_YOUR GOAL_: Which lines in the records below contain the word "coordinates"? Pick out each of them.

(Item coordinate data)
>>>>>

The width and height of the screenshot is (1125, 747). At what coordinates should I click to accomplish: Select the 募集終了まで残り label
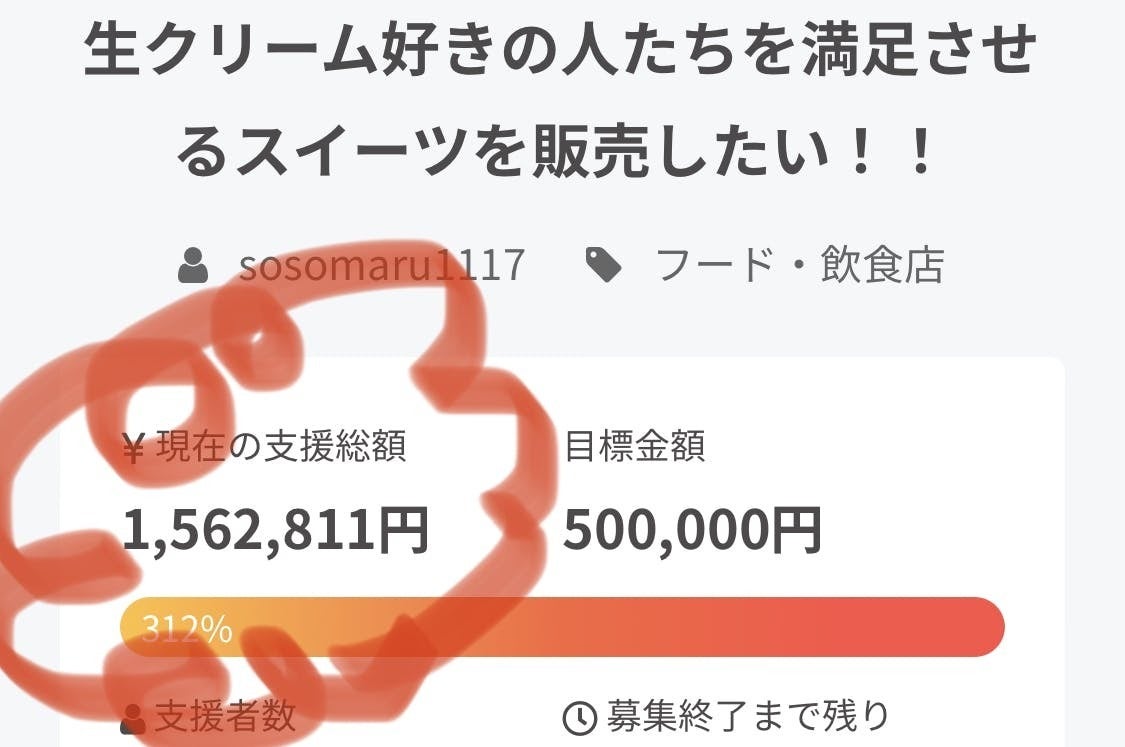click(x=747, y=717)
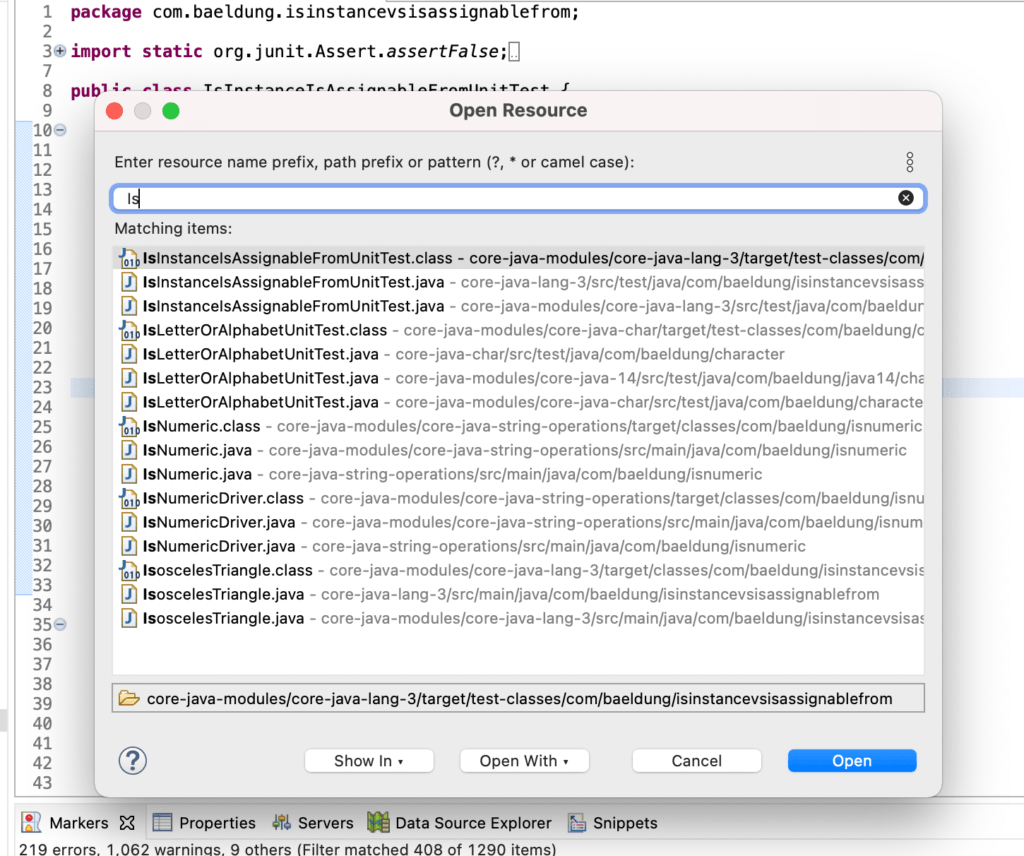Click the help question mark icon
This screenshot has height=856, width=1024.
click(x=131, y=760)
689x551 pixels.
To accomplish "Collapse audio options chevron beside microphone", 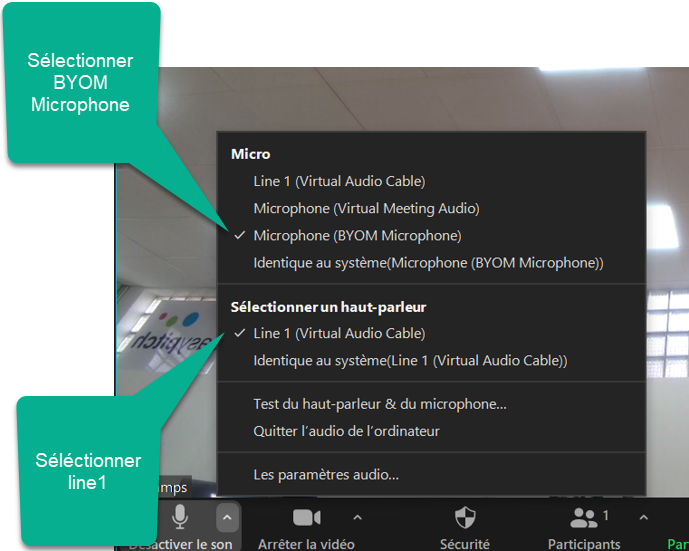I will tap(227, 517).
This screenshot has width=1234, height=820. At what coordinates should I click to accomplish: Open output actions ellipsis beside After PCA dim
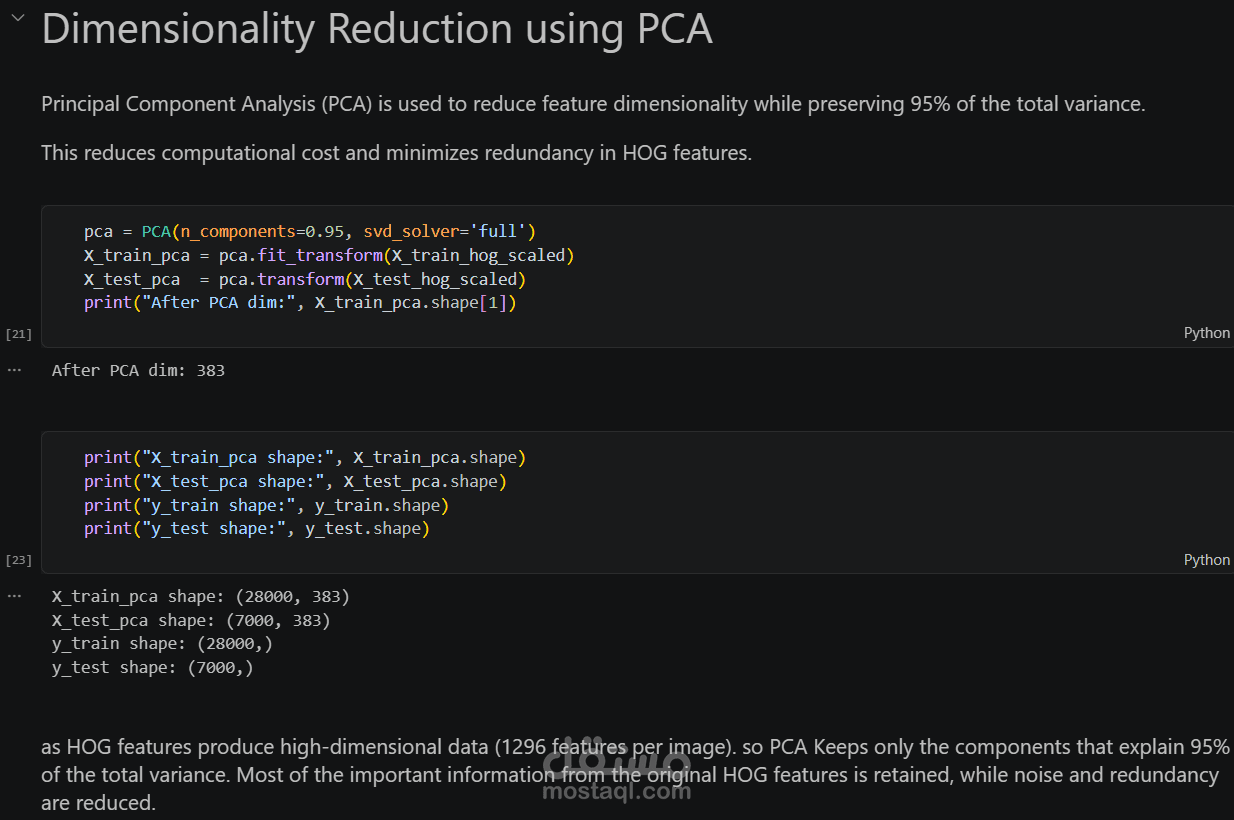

<<<<<

_SOLUTION TO THIS EXERCISE_:
The width and height of the screenshot is (1125, 747). At what coordinates should I click to accomplish: Select the 募集終了まで残り label
This screenshot has width=1234, height=820. At what coordinates should I click to accomplish: Open output actions ellipsis beside After PCA dim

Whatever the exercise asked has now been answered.